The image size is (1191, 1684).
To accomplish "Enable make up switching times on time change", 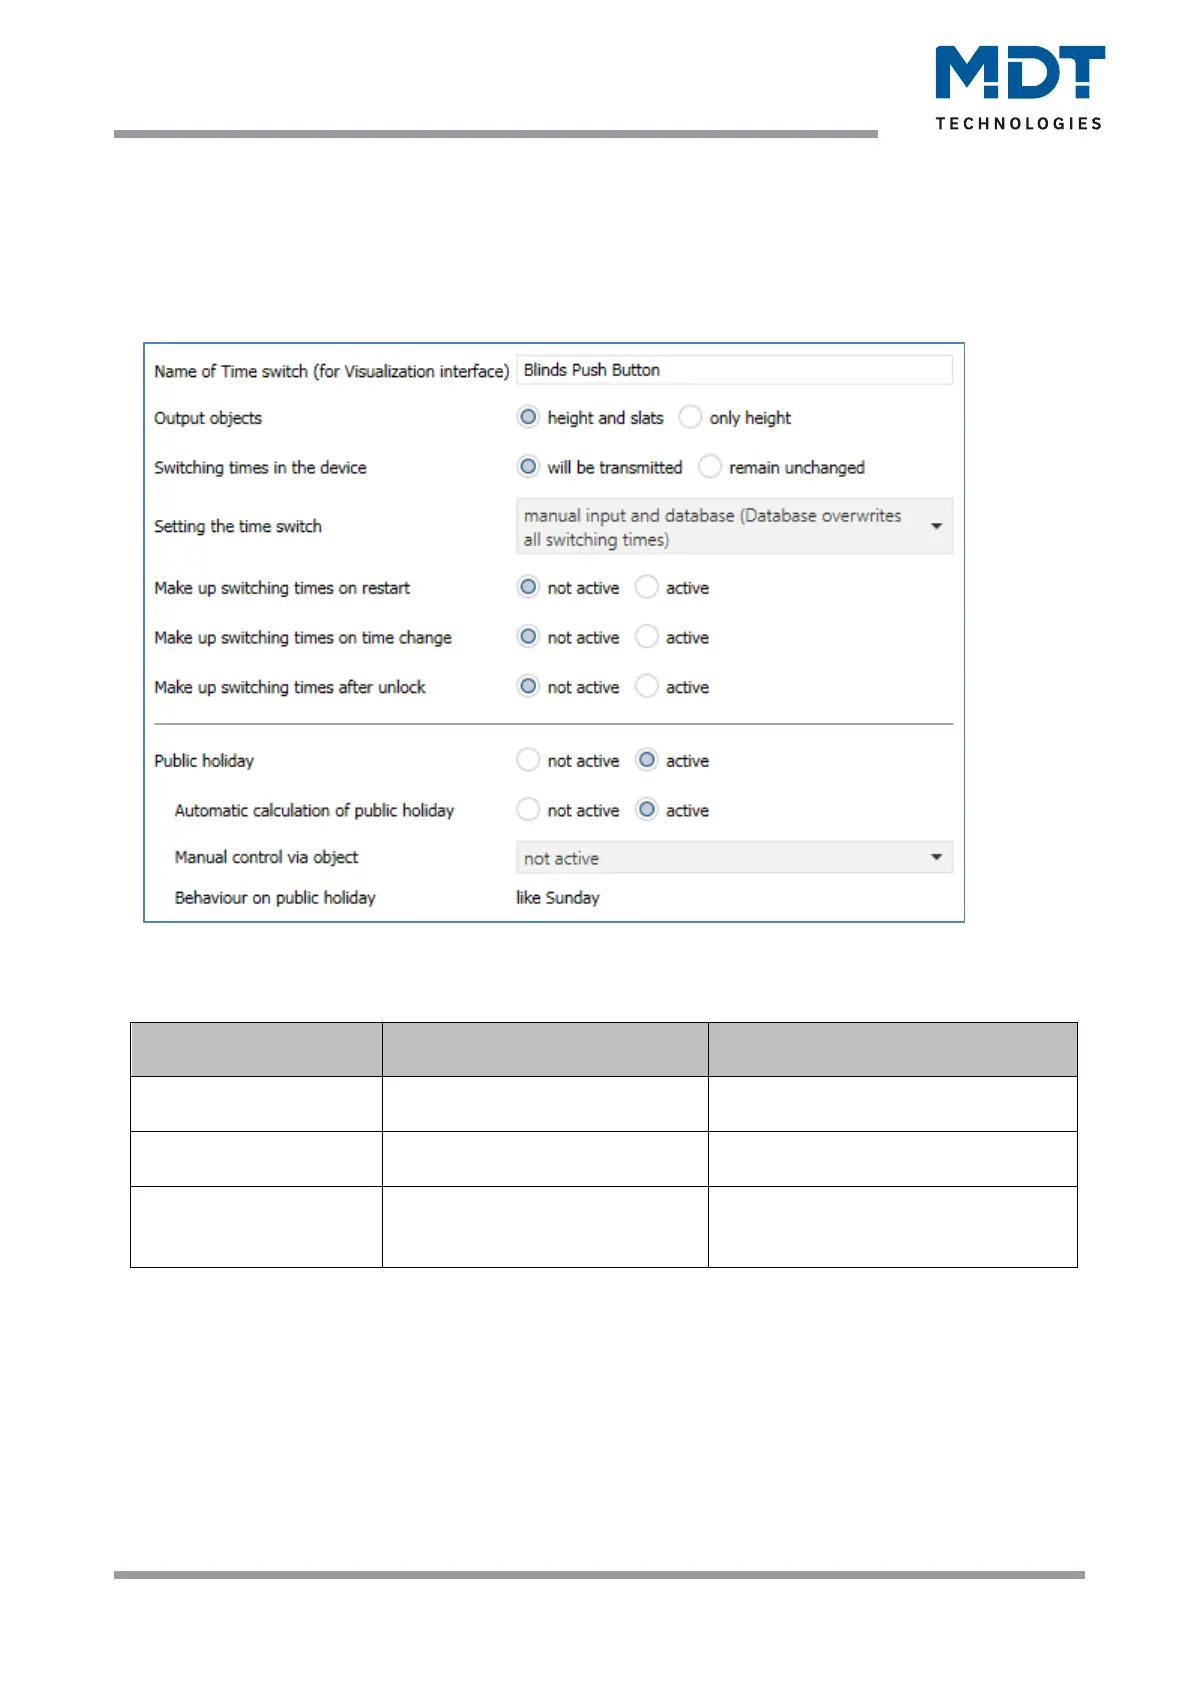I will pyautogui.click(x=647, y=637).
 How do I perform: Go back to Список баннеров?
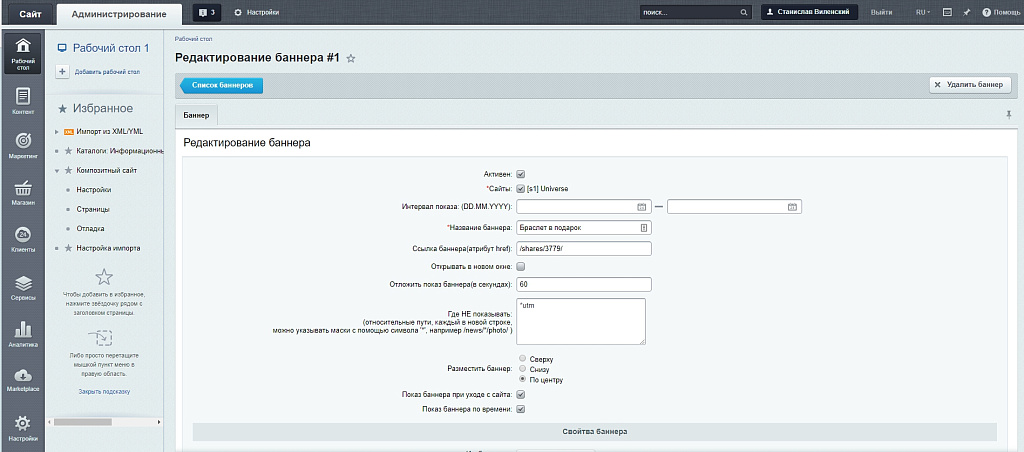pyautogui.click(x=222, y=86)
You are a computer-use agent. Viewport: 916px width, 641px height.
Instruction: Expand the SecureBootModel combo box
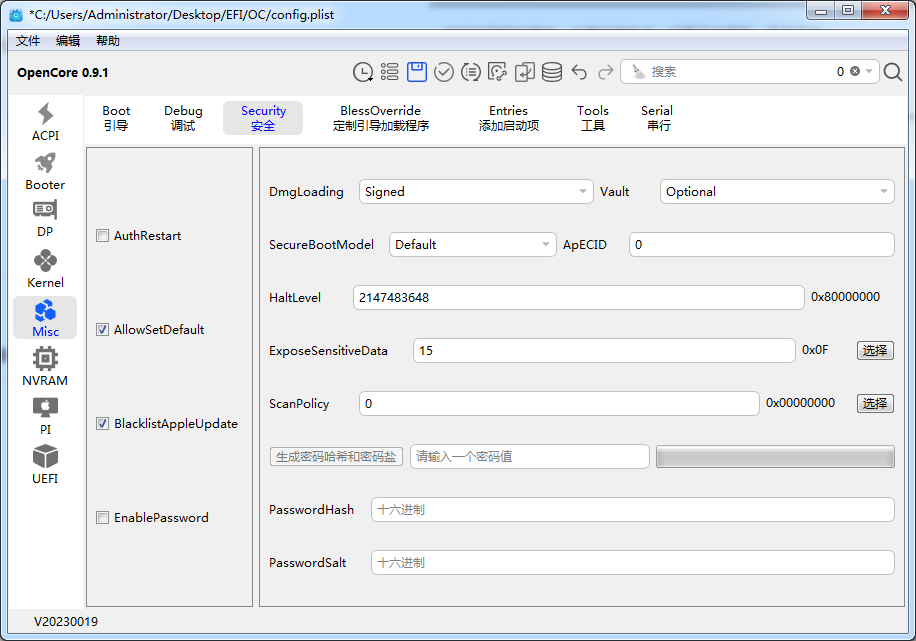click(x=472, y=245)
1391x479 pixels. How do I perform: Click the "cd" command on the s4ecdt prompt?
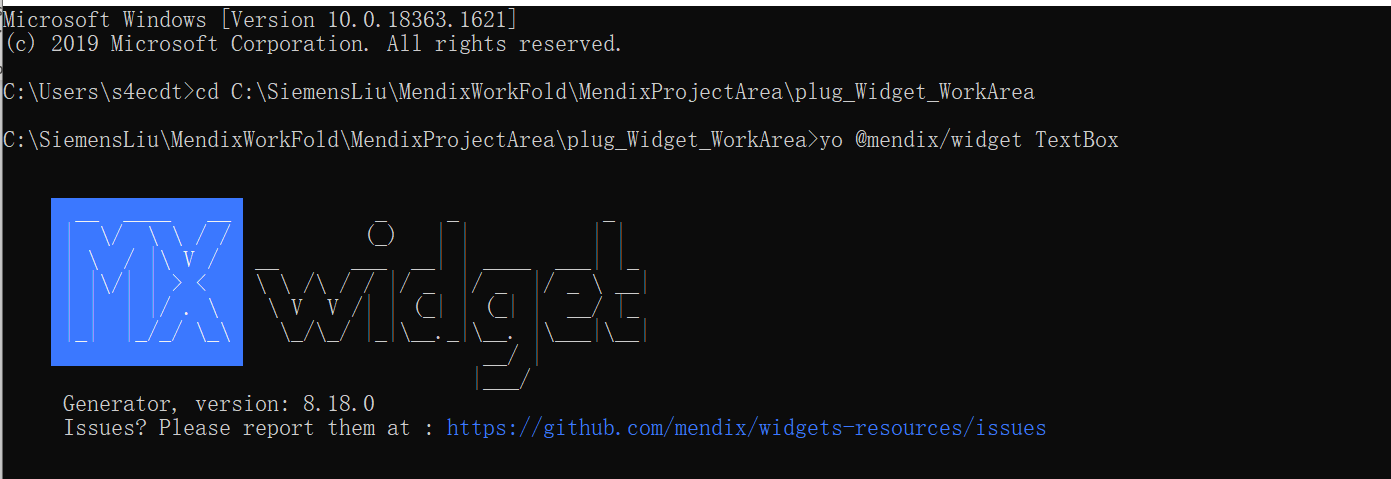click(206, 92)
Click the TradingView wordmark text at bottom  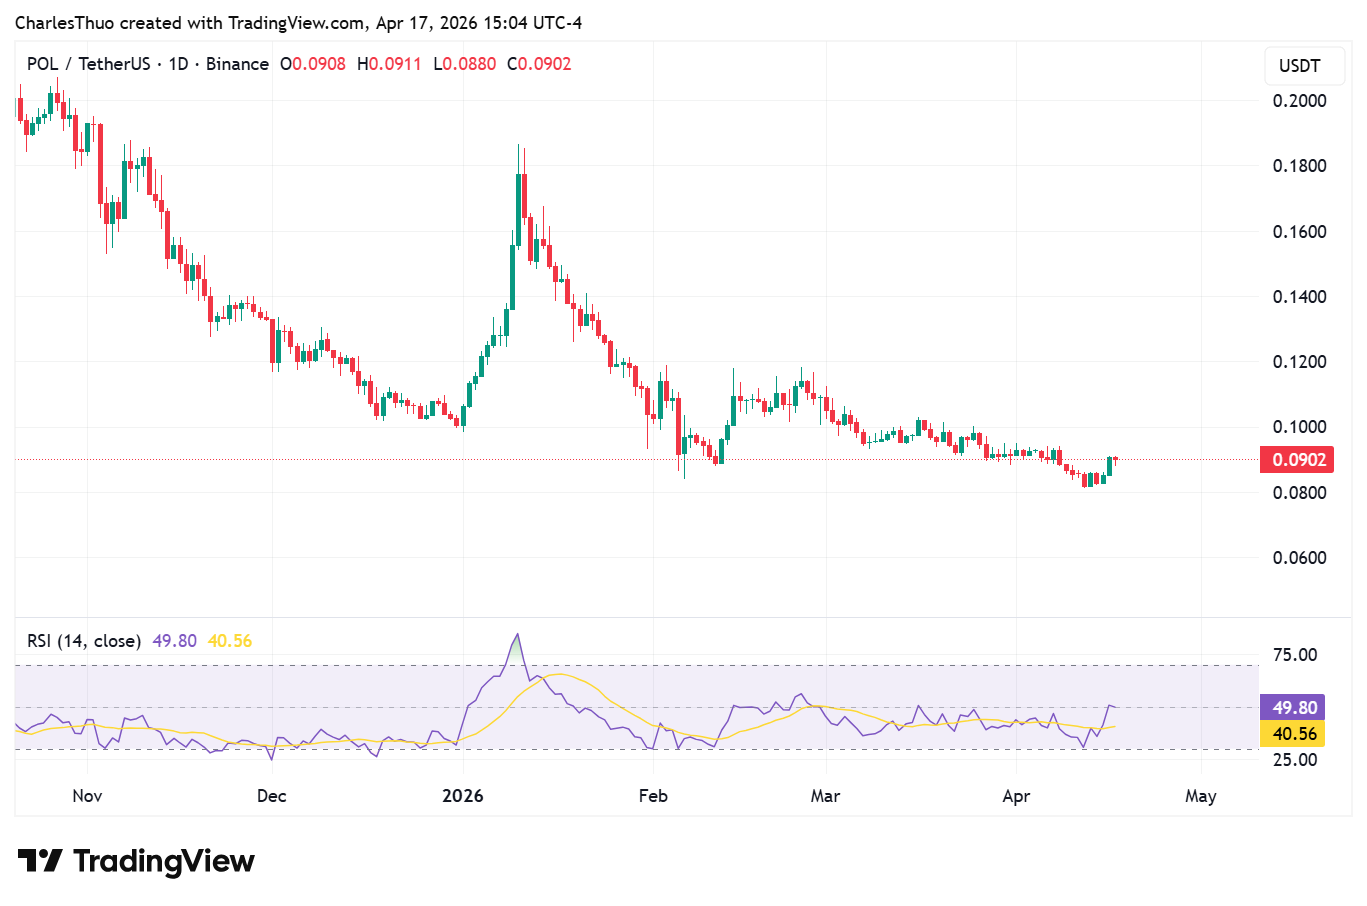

# Problem to solve
Only the lines from the one containing "How do I perform: Go" through the last line of the entries above should be copied, exactly as they are and without the pictures.

# Solution for this problem
 How do I perform: Go back to Список баннеров?
pyautogui.click(x=222, y=86)
You are a computer-use agent. Viewport: 916px width, 641px height.
Instruction: Expand the SecureBootModel combo box
click(x=472, y=245)
1391x479 pixels. How do I perform: Click the "cd" command on the s4ecdt prompt?
click(206, 92)
Click the TradingView wordmark text at bottom  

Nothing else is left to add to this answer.